Inútiles esfuerzos por introducir los encajes festoneados. Retroceso. Vuelta a intentarlo. Cintura cimbreante, trasero en alto, caderas encajadas en el marco. Jorge sufría contemplándola: él se sentía, en cierto modo, en idéntica situación con Beatriz.

– La chica comprende -proseguía Edith- que tiene que quitárselo para lograr su propósito… Ah, mira: ahora se lo quita y lo cuelga de la percha… Vence sus prejuicios, por así decir, se desnuda y escapa… -Y, haciendo un gesto hacia sus invitados-: Vamos al otro lado del jardín para ver la continuación.

Su hermano tuvo que darle un codazo.

– Jorge nunca había visto un cuadro acci ó n en vivo -se reía Pedro.

– Es hermoso, ¿eh? -Edith guiñaba un ojo.

Se sintió caminando en sueños hacia la parte posterior del jardín, tras el cubículo. Había allí un espacio cuadrado recubierto de arena húmeda que también pertenecía a la obra. La muchacha yacía recostada sobre él. Parecía feliz. El sol estallaba en diminutos puntos de fulgor sobre su cuerpo pintado como en un lienzo de Seurat. Jorge (la boca abierta) nunca había visto una desnudez tan perfecta. Los pechos no eran muy grandes, pero sobresalían exactos en aquel torso con suaves peldaños de costillas. La ondulación del vientre era genuina, no un artificio de la contracción muscular. A él se le antojó que podía abarcar la cintura con sus manos. Las piernas derrochaban longitud: era fácil equivocarse al tornear piernas así, pero Jorge las exploró a cámara lenta con ojos radiológicos sin descubrir ningún defecto a todo lo largo del asfalto muscular. Ni siquiera los pies y las manos (siempre tan difíciles, ay, para un pintor y para la genética) resultaban erróneos: dedos largos y equilibrados, grosor justo, tendones que destacaban sólo para señalar que estaban vivos. Sus arquetipos culturales, sincronizados a la belleza de fines del siglo XX y principios del XXI, fueron unánimes: una obra maestra.

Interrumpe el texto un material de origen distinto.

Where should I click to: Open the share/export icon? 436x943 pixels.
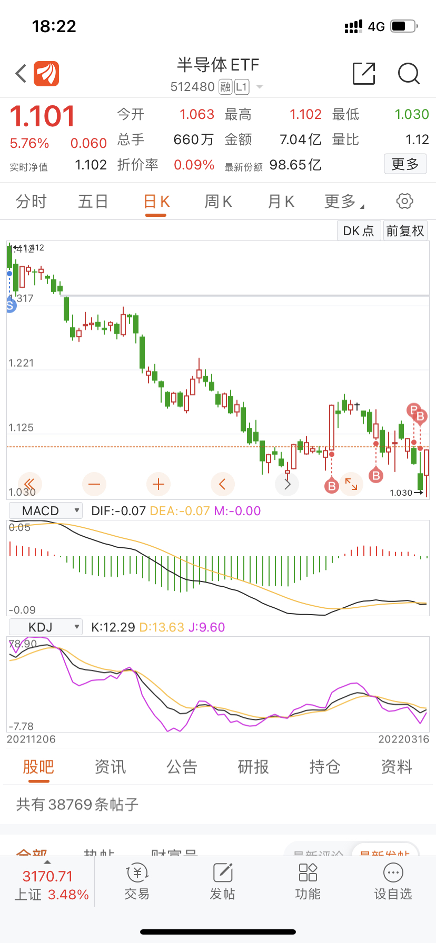tap(364, 74)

Pero no sólo la forma sino el gesto, las expresiones contradictorias de un rostro a la vez malicioso e ingenuo, el subrayado de las articulaciones, el uso de músculos que en cuerpos como el de Jorge dormían toda la vida hasta que las convulsiones de la agonía los despertaban (quizá). Era el conjunto más armónico que había contemplado en su vida. La muchacha daba vueltas rebozándose en arena fresca. Luego se levantó e inició una danza brutal -su pelo convertido en un torbellino de lingotes-, gritó y fabricó un taparrabos con hojas de morera ajustándolo a su elástica cintura. Durante todo aquel furioso ejercicio su piel exudaba pintura: un tono muy claro de limones exprimidos que su hermano definió como «amarillo gutagamba». En la mente febril de Jorge la palabra adquirió rumor de danza sagrada. Mientras entraba en la casa a por más bebida y regresaba velozmente al jardín para asistir a la continuación, murmuraba para sí: «Gutagamba. Gutagamba». Se convirtió en un ritmo obsesivo.